Prognosis

If the patient has no serious neurologic sequelae, the prognosis for acute labyrinthitis is generally good. Patients with other neurologic complications from bacterial meningitis such as hydrocephalus or stroke may require additional therapy such as a ventriculoperitoneal shunt or physical and occupational therapy. Patients with cerebral infarcts in critical areas are often left with significant disabilities.
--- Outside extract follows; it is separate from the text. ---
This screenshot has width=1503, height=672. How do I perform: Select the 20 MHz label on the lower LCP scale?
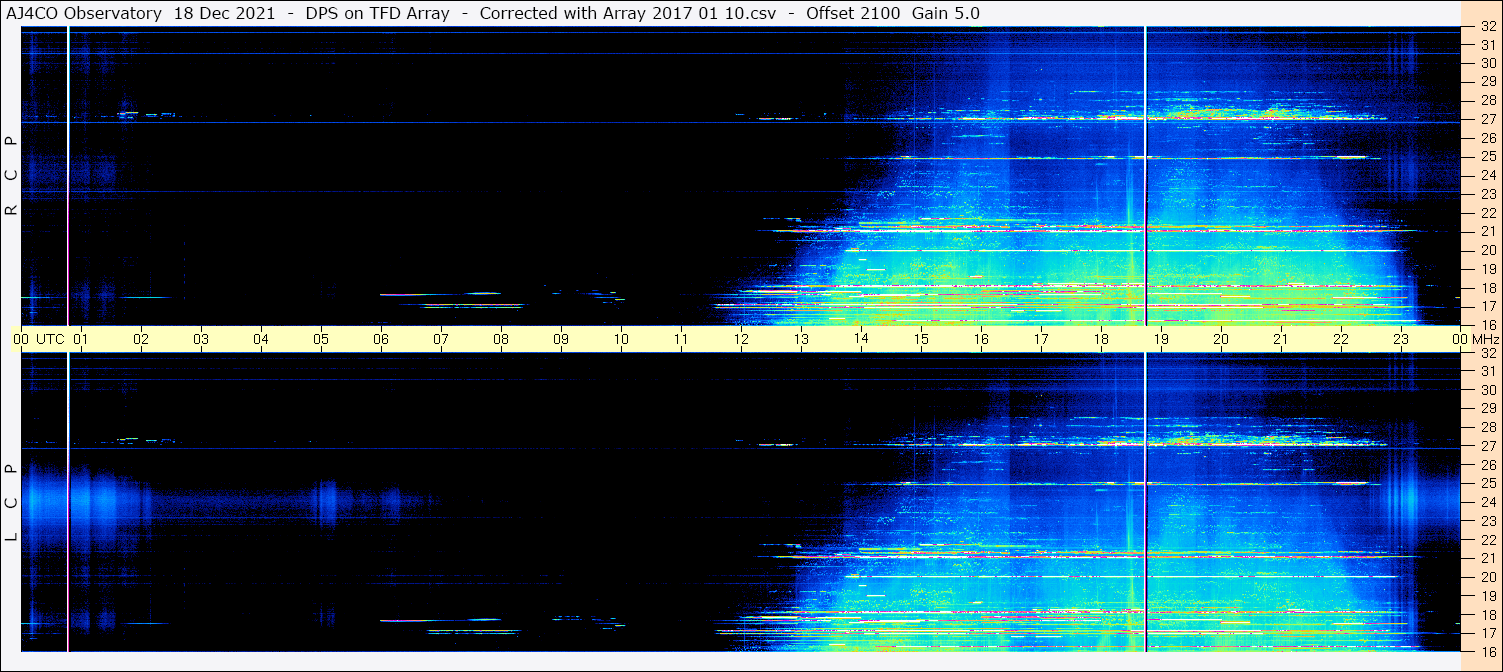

Incomplete vestibular compensation

After injury to the inner ear, the brain undergoes a complex set of changes that allow it to adapt to the altered sensory input and abolish the perception of vertigo. This process is called vestibular compensation. Some patients may experience problems with incomplete vestibular compensation and so continue to experience vertigo. This can often be alleviated by a course of vestibular rehabilitation therapy, eliminating the vestibular suppressants, and increasing daily activities.[41]

Hearing loss

The hearing loss that occurs with suppurative labyrinthitis is typically irreversible.[4] Treatment with corticosteroids may decrease inflammation and potentially preserve some hearing. Corticosteroids also decrease the inflammatory response within the cochlea, thus decreasing fibrosis and ossification, which can make cochlear implantation more challenging in the setting of bilateral suppurative labyrinthitis. Patients with serous labyrinthitis often recover their hearing. Hearing loss can be permanent in up to 20% of children with meningitis.

Tinnitus

The type associated with sensorineural hearing loss typically gets less noticeable with time. However, patients with persistent tinnitus can develop a reactive depression. These patients may benefit from antidepressant therapy (selective serotonin-reuptake inhibitors), tinnitus retraining, biofeedback, tinnitus maskers, and amplification with a hearing aid.